# start of DATA FOR THIS EXERCISE

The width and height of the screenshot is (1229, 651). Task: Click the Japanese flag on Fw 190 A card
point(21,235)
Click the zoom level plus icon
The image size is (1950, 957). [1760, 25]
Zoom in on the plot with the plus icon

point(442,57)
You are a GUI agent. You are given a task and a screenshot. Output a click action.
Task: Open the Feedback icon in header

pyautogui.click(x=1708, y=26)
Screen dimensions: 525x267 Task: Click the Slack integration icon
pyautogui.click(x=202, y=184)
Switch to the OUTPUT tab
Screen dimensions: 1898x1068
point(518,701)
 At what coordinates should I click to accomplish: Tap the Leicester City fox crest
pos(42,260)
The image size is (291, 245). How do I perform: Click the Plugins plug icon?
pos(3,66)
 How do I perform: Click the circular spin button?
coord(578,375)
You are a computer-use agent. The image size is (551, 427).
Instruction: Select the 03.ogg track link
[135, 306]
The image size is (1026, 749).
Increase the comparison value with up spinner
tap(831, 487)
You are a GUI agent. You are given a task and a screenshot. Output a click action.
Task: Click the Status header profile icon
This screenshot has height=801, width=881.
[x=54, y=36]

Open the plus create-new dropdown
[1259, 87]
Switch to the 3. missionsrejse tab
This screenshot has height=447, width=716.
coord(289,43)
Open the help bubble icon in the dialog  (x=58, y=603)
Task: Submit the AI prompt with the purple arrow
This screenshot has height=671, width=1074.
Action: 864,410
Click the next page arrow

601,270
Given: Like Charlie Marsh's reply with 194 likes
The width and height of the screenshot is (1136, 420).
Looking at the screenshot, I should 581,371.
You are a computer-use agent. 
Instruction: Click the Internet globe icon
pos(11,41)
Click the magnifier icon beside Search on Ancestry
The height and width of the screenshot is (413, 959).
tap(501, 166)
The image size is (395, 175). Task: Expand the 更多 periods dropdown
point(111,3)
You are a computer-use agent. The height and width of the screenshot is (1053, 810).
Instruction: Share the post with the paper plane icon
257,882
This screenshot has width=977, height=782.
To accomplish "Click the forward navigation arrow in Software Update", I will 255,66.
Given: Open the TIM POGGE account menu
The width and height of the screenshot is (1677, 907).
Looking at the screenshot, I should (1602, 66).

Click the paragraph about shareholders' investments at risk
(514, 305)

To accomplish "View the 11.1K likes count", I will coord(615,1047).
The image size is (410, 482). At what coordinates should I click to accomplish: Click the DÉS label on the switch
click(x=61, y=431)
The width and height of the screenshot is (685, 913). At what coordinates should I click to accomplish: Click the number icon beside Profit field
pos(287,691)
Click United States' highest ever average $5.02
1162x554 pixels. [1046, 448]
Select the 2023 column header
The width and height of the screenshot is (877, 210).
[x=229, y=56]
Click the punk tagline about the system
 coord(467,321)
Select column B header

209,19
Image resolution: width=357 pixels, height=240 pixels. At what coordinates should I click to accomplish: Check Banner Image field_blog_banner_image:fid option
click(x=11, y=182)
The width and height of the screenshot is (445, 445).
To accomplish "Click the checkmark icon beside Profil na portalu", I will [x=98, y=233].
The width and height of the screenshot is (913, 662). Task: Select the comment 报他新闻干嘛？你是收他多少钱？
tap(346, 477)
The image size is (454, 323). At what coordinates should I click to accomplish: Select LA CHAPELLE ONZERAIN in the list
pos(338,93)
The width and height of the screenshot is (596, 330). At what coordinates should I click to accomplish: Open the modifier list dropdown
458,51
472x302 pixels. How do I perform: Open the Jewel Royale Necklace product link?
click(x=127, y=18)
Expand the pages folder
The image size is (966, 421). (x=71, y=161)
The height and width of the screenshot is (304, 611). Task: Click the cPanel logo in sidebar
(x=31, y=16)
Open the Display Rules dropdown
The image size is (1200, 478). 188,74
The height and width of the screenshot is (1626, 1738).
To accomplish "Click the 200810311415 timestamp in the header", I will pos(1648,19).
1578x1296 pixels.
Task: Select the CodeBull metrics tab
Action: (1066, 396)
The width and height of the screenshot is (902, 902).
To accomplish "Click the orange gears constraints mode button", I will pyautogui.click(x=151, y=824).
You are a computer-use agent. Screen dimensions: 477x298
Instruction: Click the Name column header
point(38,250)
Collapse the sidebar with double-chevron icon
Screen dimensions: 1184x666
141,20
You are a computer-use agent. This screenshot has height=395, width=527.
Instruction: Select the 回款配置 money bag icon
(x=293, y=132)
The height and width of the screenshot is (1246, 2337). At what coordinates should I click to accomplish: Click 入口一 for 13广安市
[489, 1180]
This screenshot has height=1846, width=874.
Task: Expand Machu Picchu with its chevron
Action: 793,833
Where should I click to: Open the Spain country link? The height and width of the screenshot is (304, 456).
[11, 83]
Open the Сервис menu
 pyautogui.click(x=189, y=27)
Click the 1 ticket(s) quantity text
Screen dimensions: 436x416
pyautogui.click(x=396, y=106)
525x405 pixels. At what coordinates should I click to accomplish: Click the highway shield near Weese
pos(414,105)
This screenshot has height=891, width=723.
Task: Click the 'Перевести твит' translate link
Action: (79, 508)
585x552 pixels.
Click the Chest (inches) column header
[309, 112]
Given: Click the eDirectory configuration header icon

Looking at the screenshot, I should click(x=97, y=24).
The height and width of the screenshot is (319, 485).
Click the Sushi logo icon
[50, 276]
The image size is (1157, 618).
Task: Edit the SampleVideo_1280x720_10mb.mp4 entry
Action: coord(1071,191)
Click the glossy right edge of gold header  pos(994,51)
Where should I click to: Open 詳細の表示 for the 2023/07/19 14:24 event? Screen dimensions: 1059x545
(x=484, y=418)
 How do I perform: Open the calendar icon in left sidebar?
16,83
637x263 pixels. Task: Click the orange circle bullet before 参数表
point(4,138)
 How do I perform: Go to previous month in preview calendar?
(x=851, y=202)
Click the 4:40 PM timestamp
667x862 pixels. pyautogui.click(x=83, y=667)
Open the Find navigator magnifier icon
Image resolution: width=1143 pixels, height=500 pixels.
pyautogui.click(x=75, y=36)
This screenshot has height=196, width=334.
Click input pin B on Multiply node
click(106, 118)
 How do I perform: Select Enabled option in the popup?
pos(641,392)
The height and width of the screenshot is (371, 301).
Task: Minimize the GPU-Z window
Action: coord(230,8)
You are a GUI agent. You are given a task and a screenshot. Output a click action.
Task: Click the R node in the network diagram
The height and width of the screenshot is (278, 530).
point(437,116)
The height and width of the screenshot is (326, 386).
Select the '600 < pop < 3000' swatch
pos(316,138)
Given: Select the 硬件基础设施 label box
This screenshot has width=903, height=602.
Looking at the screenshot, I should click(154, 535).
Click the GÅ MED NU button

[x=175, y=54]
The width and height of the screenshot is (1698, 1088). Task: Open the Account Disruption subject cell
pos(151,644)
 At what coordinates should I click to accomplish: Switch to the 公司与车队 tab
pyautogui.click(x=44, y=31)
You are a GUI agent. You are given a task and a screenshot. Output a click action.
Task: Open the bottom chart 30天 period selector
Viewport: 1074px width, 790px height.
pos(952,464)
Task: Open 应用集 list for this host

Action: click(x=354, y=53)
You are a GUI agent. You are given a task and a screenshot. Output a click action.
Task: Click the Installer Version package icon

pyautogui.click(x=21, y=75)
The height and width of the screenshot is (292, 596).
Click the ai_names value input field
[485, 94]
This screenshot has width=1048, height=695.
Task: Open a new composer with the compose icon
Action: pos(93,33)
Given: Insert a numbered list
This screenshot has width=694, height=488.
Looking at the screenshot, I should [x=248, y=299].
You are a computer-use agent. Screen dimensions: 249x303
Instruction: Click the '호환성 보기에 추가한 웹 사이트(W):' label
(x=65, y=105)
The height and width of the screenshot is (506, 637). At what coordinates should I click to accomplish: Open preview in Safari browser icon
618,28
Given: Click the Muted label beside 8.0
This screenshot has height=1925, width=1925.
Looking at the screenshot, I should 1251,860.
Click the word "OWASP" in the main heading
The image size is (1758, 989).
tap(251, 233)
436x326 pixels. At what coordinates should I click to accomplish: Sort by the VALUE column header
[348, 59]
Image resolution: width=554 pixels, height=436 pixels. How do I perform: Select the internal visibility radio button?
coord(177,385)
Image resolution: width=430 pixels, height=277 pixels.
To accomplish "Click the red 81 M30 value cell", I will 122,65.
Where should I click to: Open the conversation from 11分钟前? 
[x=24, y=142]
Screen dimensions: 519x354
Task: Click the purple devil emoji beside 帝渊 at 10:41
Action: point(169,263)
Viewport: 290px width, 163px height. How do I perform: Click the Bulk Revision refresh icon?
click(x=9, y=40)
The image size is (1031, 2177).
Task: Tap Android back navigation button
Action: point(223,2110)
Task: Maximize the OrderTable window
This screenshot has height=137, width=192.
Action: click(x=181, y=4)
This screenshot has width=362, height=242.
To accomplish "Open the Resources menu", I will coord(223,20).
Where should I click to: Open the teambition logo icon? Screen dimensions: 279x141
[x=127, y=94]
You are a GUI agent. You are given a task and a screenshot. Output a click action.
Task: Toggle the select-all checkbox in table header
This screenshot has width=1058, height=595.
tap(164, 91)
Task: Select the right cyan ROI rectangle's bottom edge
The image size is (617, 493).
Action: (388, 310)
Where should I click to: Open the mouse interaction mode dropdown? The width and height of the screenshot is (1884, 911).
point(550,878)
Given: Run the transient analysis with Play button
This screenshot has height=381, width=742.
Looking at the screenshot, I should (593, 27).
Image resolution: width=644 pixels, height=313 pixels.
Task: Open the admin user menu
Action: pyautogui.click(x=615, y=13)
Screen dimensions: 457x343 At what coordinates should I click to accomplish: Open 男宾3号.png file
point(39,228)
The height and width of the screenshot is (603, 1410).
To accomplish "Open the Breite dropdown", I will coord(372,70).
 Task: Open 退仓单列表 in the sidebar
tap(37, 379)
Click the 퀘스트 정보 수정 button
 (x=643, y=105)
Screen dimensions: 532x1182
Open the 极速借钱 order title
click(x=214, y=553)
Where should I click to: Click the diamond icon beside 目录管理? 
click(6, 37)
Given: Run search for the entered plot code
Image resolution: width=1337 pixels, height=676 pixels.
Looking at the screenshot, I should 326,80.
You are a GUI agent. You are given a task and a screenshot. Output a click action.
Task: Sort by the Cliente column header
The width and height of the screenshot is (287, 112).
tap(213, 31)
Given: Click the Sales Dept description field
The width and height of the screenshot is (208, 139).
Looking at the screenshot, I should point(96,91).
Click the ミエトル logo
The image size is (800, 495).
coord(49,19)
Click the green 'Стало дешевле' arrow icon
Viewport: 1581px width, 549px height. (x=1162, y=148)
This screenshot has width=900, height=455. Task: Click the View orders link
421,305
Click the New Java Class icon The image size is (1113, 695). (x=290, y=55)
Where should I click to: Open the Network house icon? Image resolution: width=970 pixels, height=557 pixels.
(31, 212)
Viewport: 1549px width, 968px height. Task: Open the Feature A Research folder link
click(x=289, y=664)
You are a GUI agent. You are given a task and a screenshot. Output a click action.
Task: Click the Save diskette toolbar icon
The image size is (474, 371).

# end of DATA FOR THIS EXERCISE

# GOAL
Convert the stretch of the material from the line containing "Switch to the OUTPUT tab" through the line containing "coord(578,375)", both included, into a JSON list of strings with one string per line, leaving out blank lines.

# EXERCISE OUTPUT
[
  "Switch to the OUTPUT tab",
  "Screen dimensions: 1898x1068",
  "point(518,701)",
  " At what coordinates should I click to accomplish: Tap the Leicester City fox crest",
  "pos(42,260)",
  "The image size is (291, 245). How do I perform: Click the Plugins plug icon?",
  "pos(3,66)",
  " How do I perform: Click the circular spin button?",
  "coord(578,375)"
]